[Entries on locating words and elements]
********************
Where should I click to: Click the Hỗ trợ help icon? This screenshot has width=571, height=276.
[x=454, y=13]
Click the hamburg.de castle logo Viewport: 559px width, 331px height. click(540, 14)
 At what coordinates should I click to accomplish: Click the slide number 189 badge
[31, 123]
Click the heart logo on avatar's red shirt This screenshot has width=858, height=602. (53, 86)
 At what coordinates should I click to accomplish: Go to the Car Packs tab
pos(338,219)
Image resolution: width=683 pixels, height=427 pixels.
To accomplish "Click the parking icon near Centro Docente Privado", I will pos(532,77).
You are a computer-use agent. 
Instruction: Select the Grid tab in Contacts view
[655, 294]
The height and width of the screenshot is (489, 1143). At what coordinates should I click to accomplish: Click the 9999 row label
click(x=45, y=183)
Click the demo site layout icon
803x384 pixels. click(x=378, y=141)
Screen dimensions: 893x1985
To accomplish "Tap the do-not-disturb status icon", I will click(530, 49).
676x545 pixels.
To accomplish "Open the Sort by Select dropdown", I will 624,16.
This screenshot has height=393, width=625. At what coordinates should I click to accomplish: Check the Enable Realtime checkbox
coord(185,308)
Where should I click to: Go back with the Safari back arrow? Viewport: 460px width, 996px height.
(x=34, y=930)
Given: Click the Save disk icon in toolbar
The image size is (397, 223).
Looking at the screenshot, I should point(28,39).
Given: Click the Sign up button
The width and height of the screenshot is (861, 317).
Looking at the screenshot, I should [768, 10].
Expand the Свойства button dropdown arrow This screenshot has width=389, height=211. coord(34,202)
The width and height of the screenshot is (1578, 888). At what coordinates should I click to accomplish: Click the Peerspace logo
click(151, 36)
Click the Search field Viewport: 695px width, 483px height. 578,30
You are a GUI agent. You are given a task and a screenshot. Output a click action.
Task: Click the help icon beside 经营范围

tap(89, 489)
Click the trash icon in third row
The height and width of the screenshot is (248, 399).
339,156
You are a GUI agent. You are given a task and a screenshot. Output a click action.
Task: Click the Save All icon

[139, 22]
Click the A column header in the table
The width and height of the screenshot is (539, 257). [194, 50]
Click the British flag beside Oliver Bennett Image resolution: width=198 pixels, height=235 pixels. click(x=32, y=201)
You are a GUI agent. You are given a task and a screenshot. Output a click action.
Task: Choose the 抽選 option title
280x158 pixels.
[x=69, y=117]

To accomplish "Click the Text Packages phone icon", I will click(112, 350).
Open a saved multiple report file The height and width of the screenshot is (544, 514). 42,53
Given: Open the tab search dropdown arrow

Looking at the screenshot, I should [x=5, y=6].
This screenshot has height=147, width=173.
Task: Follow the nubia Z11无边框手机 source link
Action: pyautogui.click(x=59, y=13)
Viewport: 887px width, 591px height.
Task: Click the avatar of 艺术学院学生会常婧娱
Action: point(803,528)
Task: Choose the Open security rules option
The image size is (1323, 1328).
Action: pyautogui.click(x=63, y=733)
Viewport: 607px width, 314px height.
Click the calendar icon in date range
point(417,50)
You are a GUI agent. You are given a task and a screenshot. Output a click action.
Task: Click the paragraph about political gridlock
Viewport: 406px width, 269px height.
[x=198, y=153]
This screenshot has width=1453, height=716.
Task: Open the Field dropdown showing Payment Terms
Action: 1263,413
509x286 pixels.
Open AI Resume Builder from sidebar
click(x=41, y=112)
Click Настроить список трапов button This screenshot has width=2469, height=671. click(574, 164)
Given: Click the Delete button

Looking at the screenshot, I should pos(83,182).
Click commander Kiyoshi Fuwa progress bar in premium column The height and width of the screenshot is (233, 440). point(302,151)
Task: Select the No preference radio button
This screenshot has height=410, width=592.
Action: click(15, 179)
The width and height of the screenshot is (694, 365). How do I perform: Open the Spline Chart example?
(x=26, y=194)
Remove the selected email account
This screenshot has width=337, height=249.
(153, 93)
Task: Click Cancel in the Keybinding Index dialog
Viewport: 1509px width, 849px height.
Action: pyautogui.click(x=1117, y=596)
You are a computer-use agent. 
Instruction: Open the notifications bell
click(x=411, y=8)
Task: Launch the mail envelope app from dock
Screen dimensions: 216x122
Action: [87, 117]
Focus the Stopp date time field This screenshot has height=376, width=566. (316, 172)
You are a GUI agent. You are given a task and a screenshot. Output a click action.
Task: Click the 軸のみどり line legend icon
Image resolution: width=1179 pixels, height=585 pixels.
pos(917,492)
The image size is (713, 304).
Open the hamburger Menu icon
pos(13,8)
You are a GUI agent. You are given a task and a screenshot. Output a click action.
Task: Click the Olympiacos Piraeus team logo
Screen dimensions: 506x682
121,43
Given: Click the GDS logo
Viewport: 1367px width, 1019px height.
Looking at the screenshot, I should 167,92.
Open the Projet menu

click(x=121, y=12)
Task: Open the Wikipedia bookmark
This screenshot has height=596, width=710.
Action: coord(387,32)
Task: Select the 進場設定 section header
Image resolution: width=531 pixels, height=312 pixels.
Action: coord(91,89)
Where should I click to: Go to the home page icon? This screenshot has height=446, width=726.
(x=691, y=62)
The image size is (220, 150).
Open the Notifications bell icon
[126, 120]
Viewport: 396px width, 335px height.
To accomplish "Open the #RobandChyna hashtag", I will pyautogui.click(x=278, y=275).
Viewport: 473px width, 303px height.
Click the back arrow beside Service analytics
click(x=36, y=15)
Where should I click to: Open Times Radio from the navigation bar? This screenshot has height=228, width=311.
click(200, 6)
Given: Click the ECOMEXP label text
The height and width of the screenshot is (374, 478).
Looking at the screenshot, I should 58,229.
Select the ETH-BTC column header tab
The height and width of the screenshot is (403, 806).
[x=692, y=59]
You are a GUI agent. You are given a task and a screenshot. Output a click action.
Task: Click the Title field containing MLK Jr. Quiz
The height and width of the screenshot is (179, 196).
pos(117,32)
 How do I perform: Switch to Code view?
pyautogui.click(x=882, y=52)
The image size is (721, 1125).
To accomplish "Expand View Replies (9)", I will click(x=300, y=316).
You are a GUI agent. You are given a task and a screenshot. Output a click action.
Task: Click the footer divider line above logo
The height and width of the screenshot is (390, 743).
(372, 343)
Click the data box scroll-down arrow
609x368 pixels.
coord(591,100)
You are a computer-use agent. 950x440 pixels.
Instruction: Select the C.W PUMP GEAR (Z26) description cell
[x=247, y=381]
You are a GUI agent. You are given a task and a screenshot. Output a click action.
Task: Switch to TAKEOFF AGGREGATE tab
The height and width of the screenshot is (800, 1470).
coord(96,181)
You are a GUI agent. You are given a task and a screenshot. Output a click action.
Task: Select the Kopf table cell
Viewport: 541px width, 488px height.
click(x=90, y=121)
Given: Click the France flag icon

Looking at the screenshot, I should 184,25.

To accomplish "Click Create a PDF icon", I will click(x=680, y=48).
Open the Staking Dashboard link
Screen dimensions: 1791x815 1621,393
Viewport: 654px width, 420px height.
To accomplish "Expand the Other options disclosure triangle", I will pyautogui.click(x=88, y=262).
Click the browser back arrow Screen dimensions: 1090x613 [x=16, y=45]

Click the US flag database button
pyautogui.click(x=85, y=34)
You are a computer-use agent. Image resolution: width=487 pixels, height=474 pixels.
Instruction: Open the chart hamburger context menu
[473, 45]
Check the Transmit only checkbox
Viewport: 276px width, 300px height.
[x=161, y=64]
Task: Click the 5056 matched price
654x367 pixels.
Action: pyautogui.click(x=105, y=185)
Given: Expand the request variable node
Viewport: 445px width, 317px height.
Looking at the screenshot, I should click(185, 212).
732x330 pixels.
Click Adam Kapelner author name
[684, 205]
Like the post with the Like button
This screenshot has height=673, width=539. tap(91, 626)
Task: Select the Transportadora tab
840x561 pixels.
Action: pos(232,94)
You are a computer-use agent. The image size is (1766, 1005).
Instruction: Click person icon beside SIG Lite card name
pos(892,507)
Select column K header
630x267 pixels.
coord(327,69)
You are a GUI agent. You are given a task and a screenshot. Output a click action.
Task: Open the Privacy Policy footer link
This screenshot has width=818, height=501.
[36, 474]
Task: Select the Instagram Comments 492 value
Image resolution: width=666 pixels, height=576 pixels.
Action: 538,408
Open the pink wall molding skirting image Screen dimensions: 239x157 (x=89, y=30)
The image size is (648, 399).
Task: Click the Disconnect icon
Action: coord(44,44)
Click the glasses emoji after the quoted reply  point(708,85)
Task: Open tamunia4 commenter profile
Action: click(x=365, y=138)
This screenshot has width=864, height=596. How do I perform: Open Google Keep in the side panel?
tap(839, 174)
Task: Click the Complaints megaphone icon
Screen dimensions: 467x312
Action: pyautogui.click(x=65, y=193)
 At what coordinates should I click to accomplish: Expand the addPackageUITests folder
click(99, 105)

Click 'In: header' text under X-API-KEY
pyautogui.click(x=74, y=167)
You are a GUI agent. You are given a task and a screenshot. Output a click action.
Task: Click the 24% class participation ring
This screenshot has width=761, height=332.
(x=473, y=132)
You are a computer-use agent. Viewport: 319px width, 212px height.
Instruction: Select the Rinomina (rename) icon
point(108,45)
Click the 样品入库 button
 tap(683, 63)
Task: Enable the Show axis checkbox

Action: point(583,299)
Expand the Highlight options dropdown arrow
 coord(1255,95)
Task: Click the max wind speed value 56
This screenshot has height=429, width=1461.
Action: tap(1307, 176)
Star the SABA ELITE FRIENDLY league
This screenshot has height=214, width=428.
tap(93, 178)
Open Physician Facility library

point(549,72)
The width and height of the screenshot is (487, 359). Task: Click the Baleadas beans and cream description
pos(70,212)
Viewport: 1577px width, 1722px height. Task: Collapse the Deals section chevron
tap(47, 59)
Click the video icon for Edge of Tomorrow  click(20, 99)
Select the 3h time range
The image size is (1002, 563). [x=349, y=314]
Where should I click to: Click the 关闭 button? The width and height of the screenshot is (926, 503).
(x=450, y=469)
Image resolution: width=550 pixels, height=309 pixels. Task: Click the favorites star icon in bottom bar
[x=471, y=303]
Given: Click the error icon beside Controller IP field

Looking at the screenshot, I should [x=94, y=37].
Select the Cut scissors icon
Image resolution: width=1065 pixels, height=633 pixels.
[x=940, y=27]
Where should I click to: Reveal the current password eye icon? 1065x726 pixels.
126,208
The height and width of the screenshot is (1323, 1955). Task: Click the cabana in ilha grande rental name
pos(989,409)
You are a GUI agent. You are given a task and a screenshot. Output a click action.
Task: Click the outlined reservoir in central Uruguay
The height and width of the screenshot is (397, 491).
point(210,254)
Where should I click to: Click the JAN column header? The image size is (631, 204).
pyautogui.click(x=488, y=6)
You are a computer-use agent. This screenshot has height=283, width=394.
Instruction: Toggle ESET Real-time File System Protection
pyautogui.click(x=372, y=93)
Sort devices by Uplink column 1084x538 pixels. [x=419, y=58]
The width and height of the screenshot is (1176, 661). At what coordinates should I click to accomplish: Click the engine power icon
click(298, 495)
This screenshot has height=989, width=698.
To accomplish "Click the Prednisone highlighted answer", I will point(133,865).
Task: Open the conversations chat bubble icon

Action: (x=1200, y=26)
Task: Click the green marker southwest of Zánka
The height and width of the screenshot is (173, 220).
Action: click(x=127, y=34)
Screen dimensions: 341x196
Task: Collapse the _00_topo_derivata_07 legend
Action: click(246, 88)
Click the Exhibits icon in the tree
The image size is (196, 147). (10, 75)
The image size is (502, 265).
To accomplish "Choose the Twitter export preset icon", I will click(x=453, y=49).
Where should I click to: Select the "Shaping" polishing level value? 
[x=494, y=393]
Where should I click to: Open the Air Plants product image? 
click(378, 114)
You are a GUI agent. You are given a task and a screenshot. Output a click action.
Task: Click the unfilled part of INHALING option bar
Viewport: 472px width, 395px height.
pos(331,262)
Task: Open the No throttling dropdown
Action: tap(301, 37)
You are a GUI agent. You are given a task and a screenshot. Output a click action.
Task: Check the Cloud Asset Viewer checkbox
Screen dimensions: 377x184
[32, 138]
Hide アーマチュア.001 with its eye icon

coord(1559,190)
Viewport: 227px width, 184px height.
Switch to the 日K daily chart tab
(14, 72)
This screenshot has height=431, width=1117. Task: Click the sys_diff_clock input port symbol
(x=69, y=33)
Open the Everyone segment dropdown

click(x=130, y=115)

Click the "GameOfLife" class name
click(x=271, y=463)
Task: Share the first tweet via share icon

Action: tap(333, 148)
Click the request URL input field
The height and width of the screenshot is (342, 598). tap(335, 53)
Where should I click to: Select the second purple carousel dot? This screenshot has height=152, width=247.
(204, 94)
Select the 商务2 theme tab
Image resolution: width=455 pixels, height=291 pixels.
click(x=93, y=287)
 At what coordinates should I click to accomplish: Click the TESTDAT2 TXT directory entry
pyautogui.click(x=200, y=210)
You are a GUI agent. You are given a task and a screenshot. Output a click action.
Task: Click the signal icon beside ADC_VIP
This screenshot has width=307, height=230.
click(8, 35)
********************
Put the part of the entries above that opens with the line containing "Task: Launch the mail envelope app from dock" and closes with the line containing "pos(917,492)" into a numbered list, leaving out any blank lines.

* **Result**
1. Task: Launch the mail envelope app from dock
2. Screen dimensions: 216x122
3. Action: [87, 117]
4. Focus the Stopp date time field This screenshot has height=376, width=566. (316, 172)
5. You are a GUI agent. You are given a task and a screenshot. Output a click action.
6. Task: Click the 軸のみどり line legend icon
7. Image resolution: width=1179 pixels, height=585 pixels.
8. pos(917,492)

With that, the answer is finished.